While I do believe violence is inevitable and we might even see something on the scale of another mass shooting, or a armed militia taking over something I highly doubt anything too horrible will happen. Anyone that honestly believes that Day of The Rope or Civil War 2: Trump Boogaloo is going to happen is a fucking idiot that needs to stop wanking to murder fantasies of their opponents.
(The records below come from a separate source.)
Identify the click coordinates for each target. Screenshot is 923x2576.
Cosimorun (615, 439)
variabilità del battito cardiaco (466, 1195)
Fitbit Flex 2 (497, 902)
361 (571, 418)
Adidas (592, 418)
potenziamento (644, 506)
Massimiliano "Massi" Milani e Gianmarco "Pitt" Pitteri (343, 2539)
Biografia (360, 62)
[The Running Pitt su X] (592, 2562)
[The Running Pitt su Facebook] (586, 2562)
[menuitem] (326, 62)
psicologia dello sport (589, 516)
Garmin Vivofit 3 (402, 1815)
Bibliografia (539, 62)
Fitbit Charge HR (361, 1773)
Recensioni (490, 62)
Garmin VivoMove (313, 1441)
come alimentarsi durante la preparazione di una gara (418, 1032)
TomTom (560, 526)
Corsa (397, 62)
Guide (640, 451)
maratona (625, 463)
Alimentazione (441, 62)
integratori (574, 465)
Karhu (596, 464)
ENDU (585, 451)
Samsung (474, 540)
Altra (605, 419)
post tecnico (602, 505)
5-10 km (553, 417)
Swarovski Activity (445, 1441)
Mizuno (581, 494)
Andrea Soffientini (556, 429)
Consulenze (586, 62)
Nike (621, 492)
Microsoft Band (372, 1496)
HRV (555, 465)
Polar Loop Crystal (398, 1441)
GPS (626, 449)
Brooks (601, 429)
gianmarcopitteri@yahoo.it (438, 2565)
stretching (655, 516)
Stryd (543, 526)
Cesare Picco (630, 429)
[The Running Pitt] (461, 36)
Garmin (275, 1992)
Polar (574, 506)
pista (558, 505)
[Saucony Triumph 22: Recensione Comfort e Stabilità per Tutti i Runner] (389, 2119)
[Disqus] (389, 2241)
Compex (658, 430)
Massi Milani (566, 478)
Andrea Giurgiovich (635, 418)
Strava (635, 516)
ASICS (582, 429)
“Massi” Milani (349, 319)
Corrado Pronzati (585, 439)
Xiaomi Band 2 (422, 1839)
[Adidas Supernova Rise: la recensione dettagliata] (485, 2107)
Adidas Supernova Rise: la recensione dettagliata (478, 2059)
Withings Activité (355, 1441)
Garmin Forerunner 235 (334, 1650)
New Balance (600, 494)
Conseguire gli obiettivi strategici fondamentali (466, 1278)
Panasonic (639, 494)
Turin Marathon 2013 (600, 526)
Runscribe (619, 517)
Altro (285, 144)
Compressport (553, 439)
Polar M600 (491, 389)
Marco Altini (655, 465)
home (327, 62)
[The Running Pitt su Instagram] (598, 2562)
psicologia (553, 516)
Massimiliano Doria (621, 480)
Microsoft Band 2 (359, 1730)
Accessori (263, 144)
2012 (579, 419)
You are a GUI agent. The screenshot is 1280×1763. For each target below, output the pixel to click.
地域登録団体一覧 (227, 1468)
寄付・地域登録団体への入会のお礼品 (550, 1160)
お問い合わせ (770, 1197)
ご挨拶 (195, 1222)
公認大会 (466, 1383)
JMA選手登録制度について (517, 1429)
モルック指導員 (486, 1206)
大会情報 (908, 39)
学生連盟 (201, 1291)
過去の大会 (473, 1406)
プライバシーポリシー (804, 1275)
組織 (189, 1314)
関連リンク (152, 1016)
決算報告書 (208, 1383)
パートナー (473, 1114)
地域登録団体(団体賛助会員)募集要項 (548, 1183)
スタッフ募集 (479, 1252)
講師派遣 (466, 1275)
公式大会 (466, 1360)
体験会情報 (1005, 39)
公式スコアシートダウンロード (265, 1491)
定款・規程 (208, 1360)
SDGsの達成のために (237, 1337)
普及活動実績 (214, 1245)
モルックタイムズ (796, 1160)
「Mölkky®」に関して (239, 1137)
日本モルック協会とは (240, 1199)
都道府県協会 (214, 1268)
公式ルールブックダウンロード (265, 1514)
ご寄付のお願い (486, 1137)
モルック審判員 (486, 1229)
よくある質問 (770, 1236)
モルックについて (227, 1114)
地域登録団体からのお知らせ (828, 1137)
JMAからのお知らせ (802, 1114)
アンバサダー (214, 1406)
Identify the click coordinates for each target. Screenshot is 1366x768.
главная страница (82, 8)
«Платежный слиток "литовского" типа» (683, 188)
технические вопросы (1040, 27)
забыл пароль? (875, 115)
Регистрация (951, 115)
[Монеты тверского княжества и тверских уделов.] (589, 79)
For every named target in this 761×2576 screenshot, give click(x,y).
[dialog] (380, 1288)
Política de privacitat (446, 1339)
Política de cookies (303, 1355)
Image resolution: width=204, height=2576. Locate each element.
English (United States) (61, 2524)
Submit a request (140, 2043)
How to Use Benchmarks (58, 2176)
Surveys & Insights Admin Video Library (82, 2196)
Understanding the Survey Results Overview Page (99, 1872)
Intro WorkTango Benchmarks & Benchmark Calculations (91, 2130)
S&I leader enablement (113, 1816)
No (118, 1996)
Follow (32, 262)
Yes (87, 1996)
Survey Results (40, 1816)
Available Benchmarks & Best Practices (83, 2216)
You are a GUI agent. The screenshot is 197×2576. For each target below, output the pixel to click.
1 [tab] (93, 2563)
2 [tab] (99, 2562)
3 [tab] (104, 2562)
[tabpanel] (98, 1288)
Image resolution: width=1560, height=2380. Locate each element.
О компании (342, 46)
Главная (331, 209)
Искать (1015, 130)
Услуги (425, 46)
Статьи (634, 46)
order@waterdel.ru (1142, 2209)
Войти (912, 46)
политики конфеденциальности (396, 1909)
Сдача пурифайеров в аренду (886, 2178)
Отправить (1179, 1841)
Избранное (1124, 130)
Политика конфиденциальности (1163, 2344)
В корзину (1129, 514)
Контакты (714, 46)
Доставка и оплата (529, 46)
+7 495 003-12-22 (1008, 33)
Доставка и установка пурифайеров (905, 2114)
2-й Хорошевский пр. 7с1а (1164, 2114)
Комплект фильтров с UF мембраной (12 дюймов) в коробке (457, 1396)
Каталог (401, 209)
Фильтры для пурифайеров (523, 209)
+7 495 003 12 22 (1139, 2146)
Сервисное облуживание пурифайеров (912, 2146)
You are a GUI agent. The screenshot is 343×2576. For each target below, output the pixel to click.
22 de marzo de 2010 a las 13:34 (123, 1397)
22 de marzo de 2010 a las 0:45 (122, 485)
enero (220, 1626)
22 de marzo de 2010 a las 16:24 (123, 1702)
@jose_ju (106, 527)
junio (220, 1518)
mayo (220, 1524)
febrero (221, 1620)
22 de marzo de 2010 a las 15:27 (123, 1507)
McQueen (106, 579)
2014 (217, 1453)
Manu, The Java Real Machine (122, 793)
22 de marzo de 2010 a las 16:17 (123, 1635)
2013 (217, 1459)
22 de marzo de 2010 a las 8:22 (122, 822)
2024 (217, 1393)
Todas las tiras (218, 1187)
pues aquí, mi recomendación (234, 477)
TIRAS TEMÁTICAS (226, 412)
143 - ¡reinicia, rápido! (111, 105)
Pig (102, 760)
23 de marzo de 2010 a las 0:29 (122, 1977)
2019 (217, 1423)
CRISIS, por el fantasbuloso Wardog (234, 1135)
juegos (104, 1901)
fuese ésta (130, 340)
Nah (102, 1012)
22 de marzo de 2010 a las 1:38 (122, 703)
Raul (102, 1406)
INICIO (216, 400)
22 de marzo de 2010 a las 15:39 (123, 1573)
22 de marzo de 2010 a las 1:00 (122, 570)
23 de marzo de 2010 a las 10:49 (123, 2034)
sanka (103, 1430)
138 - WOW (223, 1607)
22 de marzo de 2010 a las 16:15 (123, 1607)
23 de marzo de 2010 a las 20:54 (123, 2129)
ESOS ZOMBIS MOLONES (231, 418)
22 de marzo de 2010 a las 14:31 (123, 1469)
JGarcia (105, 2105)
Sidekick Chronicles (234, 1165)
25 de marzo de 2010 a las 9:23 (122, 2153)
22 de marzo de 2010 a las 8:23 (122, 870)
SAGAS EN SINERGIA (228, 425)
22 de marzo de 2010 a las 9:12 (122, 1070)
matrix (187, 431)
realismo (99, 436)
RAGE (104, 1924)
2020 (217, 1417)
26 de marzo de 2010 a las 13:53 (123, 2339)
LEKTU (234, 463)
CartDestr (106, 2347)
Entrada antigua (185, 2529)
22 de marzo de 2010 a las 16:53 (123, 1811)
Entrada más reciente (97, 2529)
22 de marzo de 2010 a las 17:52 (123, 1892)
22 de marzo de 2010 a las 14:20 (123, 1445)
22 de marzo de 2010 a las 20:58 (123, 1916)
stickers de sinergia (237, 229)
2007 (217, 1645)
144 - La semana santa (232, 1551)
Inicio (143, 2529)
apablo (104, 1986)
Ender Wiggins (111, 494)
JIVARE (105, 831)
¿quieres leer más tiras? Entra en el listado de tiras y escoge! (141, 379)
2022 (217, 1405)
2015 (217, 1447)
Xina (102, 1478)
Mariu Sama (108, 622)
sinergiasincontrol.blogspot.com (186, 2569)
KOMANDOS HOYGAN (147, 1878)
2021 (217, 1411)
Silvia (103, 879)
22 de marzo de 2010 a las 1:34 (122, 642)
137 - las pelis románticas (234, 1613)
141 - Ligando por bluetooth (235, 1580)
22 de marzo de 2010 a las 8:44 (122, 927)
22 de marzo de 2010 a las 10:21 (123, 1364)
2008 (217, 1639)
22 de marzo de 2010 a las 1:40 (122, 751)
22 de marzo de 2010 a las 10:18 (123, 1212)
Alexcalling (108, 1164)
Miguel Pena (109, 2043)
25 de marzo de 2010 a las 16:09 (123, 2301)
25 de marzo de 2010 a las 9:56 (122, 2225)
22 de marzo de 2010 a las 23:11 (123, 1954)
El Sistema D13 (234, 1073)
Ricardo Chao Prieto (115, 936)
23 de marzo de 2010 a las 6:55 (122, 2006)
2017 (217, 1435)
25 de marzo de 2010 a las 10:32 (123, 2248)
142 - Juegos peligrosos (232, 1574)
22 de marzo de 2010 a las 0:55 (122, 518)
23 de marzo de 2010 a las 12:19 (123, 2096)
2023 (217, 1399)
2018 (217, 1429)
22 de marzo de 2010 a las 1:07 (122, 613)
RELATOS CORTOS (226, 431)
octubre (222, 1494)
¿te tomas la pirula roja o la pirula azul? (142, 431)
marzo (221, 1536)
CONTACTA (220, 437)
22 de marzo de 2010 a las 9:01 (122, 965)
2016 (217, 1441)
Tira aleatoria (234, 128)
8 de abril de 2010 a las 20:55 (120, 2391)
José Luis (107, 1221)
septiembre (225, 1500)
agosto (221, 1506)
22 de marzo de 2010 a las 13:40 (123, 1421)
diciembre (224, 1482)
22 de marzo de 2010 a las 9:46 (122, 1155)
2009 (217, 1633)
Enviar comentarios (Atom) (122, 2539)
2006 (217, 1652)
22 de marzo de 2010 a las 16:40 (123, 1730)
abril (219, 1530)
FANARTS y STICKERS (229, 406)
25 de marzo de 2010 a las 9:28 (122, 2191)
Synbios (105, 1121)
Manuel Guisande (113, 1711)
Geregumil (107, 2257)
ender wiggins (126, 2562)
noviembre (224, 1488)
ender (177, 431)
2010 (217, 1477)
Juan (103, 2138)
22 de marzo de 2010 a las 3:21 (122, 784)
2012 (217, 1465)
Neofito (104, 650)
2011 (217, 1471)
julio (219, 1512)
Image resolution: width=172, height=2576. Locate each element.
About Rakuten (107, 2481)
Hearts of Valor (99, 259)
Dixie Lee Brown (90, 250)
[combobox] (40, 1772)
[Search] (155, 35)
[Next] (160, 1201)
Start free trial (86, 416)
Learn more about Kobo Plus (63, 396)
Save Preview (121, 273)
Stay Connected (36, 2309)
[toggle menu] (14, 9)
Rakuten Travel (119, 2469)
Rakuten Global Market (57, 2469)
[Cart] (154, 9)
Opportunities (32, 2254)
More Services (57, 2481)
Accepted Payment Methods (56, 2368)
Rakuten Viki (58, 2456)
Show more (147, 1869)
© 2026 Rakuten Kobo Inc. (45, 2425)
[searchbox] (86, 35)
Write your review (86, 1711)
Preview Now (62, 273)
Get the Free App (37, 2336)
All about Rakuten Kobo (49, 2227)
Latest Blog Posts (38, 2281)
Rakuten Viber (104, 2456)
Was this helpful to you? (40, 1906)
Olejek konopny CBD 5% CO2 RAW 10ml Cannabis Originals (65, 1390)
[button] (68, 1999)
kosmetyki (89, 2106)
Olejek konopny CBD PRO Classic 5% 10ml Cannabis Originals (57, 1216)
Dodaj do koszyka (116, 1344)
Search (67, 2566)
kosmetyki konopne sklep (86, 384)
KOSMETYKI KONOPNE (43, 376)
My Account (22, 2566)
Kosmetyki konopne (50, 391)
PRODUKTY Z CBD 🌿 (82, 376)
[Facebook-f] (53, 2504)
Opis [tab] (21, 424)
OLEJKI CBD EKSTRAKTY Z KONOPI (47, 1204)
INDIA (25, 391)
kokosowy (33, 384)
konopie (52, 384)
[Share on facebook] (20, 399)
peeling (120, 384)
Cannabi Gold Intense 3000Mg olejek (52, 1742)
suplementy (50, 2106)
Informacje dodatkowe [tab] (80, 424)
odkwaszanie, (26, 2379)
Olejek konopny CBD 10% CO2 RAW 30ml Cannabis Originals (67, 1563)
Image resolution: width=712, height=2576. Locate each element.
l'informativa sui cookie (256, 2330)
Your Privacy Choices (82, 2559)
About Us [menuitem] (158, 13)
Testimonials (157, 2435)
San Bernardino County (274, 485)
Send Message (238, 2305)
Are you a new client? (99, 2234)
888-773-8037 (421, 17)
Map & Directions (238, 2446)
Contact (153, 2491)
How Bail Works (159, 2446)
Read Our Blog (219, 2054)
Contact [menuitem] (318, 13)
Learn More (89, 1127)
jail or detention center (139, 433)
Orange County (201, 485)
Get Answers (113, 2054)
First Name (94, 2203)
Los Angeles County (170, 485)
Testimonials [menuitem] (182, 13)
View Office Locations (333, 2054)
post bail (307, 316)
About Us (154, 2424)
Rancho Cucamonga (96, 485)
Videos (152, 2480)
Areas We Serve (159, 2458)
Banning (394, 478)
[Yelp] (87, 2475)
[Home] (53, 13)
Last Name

The average American complains when the Mcdonalds cooks puts one too many tomatoes on their burger. Regardless of the current events even our poor know too much luxury and have a lot more lose for them to die due some retarded cause of "muh race". This isn't some shithole third world country where you literally have almost nothing to lose.


----------



## Billy "the Bot" Bobson (Jul 3, 2020)

On the discussion about the inactivity of the Right Wing, I agree that the Right is weak. It is completely divided and effectively neutered because of Neo-Conservatism and Libertarianism. I pose a question for all the self-identified Right-Wingers: How many of your family, friends, associates, and co-workers are truly "right-wing"? Right-wing, just for the sake of this argument, in the minimal sense meaning Paleo-Con and maximally meaning Alt-Right.
Now how many of them would you be willing to bet value traditional nationalism over civic nationalism?
None of this is going to cause a revolt anytime soon. None of this is going to effectively change the current status quo. Until the middle class is starving and whoring themselves out, nothing will change. It will be something to tutter about and vent over and then go about there day to day. Ironically, the progressives are almost right in that race is an issue; nobody cares about it and it is negatively impacting minorities because nobody is willing to support them. It's not a new observation, but it is not a good idea for them to make race an issue. It will destroy them. Like the kid who only had a head wishing for a body, they got too greedy and will end up with only a head again.


----------



## Black Yoshi (Jul 3, 2020)

Begemot said:


> >meat-eaters
> >Their time is over.



In your fucking dreams vigger


----------



## Samson Pumpkin Jr. (Jul 3, 2020)

Billy "the Bot" Bobson said:


> On the discussion about the inactivity of the Right Wing, I agree that the Right is weak. It is completely divided and effectively neutered because of Neo-Conservatism and Libertarianism. I pose a question for all the self-identified Right-Wingers: How many of your family, friends, associates, and co-workers are truly "right-wing"? Right-wing, just for the sake of this argument, in the minimal sense meaning Paleo-Con and maximally meaning Alt-Right.
> Now how many of them would you be willing to bet value traditional nationalism over civic nationalism?
> None of this is going to cause a revolt anytime soon. None of this is going to effectively change the current status quo. Until the middle class is starving and whoring themselves out, nothing will change. It will be something to tutter about and vent over and then go about there day to day. Ironically, the progressives are almost right in that race is an issue; nobody cares about it and it is negatively impacting minorities because nobody is willing to support them. It's not a new observation, but it is not a good idea for them to make race an issue. It will destroy them. Like the kid who only had a head wishing for a body, they got too greedy and will end up with only a head again.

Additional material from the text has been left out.